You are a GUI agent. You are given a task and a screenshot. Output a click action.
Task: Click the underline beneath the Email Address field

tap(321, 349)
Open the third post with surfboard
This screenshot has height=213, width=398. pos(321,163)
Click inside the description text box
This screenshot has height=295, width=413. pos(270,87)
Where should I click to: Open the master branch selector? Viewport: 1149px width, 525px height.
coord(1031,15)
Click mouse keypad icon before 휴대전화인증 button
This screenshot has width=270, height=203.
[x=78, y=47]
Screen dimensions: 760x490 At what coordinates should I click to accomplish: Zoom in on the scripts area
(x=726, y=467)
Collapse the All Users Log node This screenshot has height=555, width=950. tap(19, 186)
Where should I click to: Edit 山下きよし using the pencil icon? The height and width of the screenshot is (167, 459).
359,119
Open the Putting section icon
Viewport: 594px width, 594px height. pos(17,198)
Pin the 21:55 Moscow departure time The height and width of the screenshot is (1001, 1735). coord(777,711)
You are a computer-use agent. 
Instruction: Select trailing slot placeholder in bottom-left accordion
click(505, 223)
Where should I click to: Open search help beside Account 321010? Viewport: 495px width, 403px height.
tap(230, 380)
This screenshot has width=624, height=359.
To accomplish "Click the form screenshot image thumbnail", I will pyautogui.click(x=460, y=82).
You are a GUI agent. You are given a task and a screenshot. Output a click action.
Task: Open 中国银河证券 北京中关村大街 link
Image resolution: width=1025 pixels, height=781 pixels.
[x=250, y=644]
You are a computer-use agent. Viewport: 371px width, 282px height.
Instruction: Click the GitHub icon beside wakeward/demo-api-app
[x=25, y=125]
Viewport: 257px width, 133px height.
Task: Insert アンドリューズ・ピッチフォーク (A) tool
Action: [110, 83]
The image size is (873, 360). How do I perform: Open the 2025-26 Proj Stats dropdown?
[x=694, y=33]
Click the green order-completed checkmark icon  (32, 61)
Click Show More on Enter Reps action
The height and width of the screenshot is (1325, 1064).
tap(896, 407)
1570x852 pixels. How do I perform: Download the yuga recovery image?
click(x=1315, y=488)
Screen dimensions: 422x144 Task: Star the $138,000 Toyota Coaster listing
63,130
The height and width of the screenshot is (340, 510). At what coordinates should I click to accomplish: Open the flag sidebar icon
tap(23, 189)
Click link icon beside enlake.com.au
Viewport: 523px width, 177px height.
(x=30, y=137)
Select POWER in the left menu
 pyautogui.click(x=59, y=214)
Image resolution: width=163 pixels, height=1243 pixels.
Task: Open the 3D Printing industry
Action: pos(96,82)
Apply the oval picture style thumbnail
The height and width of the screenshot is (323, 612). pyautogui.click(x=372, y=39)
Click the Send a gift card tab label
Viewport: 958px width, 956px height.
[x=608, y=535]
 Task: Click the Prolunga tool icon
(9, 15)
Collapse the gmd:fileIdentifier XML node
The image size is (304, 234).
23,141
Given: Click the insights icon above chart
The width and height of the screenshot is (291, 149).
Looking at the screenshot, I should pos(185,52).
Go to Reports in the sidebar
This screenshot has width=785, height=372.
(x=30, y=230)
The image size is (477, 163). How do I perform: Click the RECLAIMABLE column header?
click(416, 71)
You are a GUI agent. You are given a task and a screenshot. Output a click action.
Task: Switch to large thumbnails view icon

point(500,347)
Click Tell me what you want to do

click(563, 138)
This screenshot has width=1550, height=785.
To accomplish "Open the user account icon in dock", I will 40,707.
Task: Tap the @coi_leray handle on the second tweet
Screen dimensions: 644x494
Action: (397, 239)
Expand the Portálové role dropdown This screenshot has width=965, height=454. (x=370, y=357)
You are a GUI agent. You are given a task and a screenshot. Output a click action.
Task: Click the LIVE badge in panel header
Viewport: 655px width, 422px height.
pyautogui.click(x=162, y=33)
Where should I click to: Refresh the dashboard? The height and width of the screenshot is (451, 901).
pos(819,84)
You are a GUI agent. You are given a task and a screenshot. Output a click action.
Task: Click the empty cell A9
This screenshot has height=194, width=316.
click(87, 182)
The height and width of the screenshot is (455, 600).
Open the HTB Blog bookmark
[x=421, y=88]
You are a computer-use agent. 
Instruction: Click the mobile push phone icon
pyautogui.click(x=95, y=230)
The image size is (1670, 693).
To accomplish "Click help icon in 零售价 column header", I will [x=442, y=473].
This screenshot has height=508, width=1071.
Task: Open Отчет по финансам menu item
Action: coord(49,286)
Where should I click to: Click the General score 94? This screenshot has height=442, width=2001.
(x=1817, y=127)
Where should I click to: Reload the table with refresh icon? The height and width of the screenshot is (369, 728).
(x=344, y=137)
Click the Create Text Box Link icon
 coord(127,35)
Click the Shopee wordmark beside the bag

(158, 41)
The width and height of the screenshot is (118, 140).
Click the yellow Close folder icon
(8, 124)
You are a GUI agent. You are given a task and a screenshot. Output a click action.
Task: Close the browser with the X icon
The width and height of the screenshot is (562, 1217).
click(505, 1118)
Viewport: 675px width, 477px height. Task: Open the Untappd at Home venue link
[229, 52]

──────

§ **EXERCISE GOAL**
The answer should consist only of the lines from the one containing "Click the yellow Close folder icon" through the last line of the data, given again exactly.

§ **SOLUTION**
Click the yellow Close folder icon
(8, 124)
You are a GUI agent. You are given a task and a screenshot. Output a click action.
Task: Close the browser with the X icon
The width and height of the screenshot is (562, 1217).
click(505, 1118)
Viewport: 675px width, 477px height. Task: Open the Untappd at Home venue link
[229, 52]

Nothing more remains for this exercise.